• **AIM OF THE TASK**
Report every line below that carries the word "label".
Segment Open
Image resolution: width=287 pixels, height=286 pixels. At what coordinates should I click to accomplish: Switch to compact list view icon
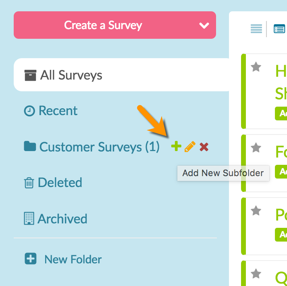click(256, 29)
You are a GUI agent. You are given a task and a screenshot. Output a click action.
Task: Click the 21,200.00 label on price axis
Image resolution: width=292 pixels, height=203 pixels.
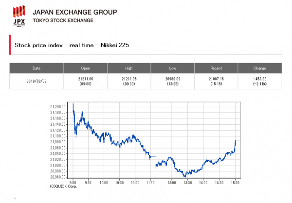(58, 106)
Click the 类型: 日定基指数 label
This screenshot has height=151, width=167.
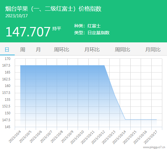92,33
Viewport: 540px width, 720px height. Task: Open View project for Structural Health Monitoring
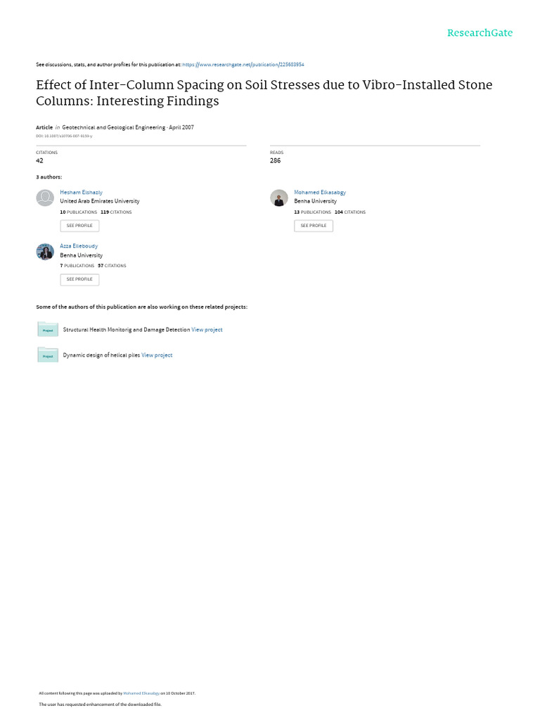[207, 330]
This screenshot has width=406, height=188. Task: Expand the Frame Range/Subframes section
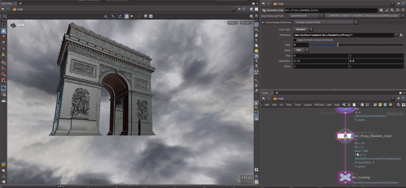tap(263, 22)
Segment Closed
• **SOLUTION**
Task: Click the 21,200.00 label on price axis
Click the 类型: 日定基指数 label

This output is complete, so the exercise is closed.